Он надел рюкзак и застрял у двери.
– Так что мне рассказать? – с отчаянием повторил он.
– Песню спой, – буркнула Бухарина.
– Какую?
Бухарина изо всех сил выпучила глаза и замаршировала в прихожей.
Я, ты, он, она!
Вместе дружная страна!
Вместе целая семья!
Вместе нас сто тысяч я!
Бухарина маршировала и пела в прихожей, ее сын визжал и катался от смеха. Бухарина не маршировала, но пела в кафе, я хохотала все громче и громче.

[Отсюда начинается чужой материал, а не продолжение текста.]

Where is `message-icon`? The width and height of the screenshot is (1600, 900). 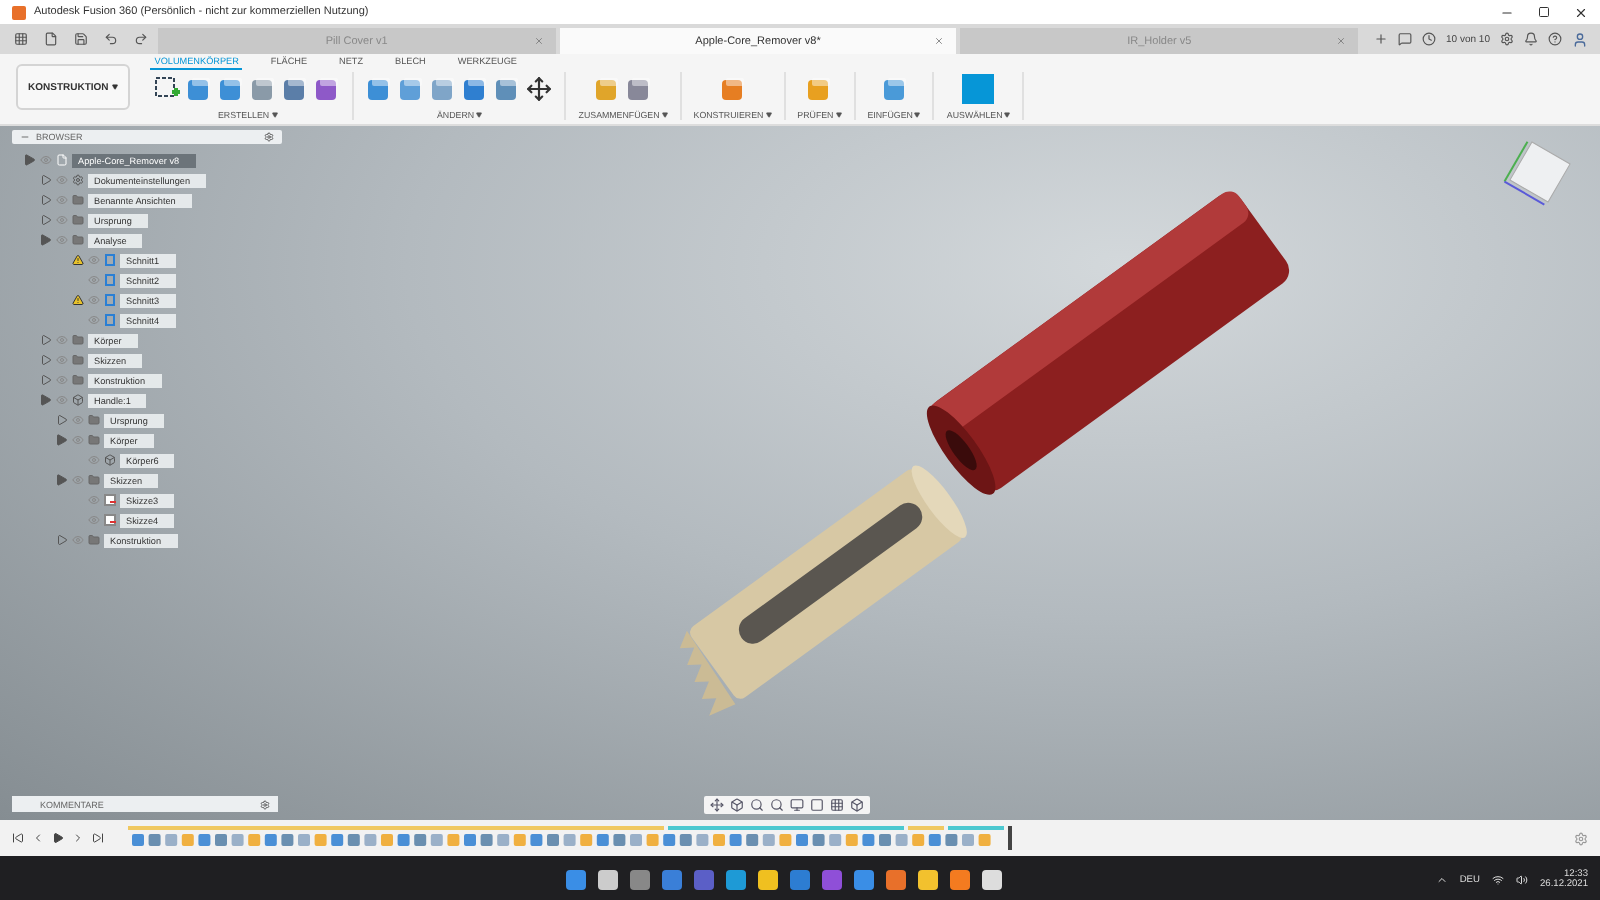
message-icon is located at coordinates (1406, 39).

На нас все оглядывались уже открыто.
– И помни, – сказала Бухарина сыну голосом доброй феи из «Золушки», – эту песню надо петь с видом лихим и придурковатым.
– Почему? – простонала я, давясь от хохота.
– Чтобы не заподозрили в отсутствии патриотизма!
Бухарина смачно поставила восклицательный знак, и я умерла от смеха.